Exercise objective
Each line of the listing below, from the very first to the one that contains "You are a computer-use agent. This", is to be retyped exactly as it stands.

Given data
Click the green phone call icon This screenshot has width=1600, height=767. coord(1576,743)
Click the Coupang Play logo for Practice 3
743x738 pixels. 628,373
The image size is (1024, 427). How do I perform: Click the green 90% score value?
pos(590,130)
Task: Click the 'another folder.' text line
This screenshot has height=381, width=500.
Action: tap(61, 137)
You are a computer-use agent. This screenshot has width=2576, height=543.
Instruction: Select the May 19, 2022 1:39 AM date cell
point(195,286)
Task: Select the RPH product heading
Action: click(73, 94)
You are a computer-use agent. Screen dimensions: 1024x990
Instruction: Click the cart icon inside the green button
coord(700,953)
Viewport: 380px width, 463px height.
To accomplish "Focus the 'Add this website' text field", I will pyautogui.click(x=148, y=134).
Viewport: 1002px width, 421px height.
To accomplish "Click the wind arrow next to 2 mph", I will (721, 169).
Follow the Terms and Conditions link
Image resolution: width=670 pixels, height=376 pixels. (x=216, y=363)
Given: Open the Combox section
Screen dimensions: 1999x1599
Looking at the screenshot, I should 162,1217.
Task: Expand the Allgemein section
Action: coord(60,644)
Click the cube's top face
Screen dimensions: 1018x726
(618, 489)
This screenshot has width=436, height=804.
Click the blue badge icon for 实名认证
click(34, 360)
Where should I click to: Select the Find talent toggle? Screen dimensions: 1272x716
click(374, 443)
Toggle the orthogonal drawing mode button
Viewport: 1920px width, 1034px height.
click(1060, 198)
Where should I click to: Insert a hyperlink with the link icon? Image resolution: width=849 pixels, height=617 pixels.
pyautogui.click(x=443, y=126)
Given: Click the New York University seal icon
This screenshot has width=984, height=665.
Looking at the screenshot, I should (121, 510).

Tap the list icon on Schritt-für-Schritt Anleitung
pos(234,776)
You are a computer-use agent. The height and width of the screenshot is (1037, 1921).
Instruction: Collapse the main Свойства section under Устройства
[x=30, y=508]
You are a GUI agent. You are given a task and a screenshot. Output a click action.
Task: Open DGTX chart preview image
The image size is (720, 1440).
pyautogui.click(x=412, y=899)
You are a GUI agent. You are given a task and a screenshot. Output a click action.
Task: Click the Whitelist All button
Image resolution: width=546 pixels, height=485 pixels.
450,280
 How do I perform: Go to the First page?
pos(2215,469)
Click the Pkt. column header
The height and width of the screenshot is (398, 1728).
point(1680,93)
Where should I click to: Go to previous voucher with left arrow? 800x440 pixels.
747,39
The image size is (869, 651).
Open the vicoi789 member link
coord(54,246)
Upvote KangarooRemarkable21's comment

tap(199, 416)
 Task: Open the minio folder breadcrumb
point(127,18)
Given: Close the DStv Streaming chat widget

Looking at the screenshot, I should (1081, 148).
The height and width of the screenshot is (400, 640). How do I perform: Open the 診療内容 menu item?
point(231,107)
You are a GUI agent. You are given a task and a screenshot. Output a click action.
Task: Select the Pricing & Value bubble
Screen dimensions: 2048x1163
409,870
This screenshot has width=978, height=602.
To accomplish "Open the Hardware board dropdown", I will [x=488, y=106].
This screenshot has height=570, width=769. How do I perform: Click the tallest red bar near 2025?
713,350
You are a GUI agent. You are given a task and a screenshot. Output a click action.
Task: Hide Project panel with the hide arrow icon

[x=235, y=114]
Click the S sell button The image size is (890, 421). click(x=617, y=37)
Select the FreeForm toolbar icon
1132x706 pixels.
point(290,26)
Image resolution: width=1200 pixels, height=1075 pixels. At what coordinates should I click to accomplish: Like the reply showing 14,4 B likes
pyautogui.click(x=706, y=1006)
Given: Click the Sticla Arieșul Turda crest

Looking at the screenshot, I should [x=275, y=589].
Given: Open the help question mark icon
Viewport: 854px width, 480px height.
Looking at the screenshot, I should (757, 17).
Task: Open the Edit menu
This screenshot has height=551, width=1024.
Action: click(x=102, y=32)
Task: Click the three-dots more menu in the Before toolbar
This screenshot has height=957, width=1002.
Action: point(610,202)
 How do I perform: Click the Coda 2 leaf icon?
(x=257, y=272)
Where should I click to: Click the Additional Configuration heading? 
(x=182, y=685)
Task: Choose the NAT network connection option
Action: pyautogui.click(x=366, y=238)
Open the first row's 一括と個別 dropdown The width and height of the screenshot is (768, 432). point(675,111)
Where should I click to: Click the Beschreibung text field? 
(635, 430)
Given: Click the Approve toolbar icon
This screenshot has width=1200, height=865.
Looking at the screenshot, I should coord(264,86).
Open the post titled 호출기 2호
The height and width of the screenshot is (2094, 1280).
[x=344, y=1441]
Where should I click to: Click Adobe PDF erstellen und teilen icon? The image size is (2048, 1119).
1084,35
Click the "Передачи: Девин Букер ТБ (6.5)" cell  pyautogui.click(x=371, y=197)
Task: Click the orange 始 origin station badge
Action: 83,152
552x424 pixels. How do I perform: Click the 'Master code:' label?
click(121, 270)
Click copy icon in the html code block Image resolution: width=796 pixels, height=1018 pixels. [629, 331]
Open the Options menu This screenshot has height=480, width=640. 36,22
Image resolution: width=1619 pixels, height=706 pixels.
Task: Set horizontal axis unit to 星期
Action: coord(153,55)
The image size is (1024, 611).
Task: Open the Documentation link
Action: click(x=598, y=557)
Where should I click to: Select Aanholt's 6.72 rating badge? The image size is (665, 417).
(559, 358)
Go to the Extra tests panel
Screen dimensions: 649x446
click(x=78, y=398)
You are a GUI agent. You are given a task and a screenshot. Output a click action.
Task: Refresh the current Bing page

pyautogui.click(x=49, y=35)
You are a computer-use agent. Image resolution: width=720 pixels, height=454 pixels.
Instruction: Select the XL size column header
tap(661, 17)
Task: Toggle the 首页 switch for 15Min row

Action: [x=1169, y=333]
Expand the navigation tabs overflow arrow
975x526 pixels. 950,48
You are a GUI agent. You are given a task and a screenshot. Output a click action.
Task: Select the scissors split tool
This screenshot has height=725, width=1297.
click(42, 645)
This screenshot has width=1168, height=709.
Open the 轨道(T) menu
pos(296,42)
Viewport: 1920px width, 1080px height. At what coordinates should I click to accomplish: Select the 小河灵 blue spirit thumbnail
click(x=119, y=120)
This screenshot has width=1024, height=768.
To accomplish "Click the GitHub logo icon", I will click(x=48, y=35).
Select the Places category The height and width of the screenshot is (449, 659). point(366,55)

Result of the task
Click the green phone call icon This screenshot has width=1600, height=767. coord(1576,743)
Click the Coupang Play logo for Practice 3
743x738 pixels. 628,373
The image size is (1024, 427). How do I perform: Click the green 90% score value?
pos(590,130)
Task: Click the 'another folder.' text line
This screenshot has height=381, width=500.
Action: tap(61, 137)
You are a computer-use agent. This screenshot has width=2576, height=543.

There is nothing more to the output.